_WHAT THE EXERCISE ASKS_. Report each line of the records below that uses the word "marker".

_DATA SECTION_.

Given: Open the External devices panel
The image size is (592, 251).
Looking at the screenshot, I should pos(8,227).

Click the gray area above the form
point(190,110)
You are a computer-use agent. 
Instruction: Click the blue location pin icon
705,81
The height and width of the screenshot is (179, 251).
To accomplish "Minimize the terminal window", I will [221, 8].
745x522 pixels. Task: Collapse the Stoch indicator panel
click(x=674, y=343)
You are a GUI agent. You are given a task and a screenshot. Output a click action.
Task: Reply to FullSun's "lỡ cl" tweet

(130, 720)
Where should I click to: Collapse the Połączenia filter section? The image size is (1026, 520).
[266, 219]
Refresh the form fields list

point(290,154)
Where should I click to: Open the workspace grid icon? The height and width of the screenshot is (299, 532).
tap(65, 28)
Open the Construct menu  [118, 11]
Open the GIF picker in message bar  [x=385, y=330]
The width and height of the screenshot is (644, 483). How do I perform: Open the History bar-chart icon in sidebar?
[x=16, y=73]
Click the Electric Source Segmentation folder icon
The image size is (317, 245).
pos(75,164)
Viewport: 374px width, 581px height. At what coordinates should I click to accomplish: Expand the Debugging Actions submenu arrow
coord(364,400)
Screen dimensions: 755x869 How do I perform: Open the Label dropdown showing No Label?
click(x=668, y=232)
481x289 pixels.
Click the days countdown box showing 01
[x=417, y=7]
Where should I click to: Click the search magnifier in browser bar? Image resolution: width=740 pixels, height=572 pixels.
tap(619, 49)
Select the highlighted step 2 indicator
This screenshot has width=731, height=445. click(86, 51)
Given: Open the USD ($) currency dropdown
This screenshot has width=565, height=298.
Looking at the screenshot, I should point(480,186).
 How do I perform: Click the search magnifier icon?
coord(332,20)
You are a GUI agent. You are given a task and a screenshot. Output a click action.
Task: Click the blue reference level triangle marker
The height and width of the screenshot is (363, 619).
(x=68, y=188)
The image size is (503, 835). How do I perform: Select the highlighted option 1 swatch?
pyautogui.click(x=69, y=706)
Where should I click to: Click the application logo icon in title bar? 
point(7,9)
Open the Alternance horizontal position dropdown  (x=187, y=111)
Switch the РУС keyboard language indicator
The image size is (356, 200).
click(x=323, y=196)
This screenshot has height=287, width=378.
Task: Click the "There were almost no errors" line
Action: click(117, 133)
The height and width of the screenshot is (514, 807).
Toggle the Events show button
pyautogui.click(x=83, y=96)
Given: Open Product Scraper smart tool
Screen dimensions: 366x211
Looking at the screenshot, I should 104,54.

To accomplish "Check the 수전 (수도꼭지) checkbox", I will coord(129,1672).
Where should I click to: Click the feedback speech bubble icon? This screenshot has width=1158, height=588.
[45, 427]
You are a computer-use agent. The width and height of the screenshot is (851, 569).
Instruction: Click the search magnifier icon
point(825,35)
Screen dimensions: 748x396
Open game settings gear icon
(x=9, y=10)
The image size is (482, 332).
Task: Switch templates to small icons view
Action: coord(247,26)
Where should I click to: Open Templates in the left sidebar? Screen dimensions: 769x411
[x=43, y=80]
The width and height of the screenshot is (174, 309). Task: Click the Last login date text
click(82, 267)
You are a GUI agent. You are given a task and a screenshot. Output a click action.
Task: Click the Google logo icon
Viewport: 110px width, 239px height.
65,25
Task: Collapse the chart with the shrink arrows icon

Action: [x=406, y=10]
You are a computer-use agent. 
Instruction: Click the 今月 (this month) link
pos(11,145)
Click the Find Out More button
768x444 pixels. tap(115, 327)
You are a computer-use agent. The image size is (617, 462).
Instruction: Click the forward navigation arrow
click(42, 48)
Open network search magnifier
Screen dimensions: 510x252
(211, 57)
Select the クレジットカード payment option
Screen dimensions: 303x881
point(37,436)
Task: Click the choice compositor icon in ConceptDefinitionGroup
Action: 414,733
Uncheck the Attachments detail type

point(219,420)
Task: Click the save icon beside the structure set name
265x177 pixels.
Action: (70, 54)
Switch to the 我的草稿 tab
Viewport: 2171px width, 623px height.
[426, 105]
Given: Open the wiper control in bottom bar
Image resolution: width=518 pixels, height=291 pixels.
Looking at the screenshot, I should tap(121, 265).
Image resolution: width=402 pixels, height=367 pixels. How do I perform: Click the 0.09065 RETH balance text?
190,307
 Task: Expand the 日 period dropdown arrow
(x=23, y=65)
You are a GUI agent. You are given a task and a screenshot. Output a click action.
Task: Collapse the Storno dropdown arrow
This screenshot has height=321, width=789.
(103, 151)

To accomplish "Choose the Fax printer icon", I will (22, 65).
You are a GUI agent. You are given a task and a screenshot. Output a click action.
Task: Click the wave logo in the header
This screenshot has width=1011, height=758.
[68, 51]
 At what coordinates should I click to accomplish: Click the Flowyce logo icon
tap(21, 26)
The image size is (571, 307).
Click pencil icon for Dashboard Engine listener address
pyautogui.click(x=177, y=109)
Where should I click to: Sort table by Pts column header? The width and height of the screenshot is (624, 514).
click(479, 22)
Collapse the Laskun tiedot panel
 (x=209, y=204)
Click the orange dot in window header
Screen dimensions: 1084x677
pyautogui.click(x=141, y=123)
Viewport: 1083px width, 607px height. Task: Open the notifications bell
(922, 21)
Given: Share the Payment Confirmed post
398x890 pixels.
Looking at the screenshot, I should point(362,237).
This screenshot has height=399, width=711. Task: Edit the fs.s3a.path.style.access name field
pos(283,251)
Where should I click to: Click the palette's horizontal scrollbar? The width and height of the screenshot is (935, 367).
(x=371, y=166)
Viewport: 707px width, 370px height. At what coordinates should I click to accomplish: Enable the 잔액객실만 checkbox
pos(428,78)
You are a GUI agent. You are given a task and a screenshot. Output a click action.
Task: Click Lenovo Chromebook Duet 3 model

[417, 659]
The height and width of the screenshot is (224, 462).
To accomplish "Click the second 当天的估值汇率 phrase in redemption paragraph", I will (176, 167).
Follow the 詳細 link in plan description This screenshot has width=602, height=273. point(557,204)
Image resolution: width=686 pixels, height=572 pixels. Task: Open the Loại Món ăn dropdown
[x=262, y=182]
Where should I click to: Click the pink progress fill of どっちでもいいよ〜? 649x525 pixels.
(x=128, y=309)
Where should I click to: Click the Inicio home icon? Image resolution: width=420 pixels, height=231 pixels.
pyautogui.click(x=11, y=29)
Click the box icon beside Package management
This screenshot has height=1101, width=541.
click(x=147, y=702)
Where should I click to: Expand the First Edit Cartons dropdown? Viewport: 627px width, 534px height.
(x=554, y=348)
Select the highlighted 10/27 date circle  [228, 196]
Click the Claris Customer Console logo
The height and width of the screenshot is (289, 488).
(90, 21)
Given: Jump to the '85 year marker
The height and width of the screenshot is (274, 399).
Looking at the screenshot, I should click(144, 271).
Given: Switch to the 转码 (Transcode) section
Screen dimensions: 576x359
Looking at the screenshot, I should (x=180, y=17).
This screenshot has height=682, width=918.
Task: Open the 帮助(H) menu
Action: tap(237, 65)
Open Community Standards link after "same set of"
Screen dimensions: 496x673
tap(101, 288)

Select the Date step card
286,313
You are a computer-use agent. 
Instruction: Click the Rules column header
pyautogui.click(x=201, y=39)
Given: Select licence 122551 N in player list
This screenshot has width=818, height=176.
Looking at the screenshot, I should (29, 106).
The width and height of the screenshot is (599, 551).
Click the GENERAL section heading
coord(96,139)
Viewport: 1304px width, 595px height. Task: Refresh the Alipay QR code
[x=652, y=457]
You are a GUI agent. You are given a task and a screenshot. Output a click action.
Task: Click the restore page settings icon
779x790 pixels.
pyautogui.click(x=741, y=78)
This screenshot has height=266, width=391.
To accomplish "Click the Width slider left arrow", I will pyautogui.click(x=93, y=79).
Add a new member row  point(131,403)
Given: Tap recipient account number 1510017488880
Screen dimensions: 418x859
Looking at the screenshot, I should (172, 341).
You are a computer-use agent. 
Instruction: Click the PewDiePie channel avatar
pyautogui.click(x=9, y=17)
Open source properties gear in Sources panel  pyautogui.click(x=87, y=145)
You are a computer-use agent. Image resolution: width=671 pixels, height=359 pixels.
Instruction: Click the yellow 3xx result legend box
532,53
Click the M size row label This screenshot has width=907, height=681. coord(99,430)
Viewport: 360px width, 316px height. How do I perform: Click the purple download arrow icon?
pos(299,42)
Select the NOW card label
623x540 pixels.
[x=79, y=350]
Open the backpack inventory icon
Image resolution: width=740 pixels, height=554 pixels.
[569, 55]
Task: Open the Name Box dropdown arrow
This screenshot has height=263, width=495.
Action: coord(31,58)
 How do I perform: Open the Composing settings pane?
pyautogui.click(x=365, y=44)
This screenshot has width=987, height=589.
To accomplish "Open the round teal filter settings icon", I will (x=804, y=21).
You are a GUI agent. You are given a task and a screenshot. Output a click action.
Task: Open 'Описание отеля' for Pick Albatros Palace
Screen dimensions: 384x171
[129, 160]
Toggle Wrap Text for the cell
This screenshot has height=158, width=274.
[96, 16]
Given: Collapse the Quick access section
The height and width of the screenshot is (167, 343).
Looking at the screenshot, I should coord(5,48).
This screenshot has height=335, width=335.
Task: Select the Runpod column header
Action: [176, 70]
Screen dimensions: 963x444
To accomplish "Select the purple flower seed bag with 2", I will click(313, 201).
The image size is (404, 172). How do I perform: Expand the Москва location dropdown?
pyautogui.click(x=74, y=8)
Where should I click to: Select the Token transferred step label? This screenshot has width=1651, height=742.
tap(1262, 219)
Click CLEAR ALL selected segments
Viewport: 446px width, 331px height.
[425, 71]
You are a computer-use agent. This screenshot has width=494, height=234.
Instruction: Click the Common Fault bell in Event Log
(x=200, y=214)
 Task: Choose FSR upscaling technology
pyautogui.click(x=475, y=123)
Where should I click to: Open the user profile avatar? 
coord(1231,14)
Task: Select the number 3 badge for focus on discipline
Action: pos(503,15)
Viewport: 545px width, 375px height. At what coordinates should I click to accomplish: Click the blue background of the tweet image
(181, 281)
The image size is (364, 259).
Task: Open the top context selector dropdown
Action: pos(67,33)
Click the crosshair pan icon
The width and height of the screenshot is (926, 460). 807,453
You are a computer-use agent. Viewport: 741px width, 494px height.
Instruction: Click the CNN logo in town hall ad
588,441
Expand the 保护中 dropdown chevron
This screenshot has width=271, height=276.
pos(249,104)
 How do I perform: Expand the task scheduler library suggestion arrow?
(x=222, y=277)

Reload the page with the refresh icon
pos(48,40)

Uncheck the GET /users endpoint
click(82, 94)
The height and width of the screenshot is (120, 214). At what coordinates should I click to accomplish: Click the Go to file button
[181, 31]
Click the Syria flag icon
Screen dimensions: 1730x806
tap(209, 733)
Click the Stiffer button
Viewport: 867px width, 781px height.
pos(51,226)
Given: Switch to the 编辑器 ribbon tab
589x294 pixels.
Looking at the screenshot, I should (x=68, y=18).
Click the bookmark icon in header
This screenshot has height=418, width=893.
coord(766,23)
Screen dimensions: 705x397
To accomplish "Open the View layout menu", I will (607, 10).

_EXERCISE RESPONSE_.
Task: Click the blue reference level triangle marker
Given: Jump to the '85 year marker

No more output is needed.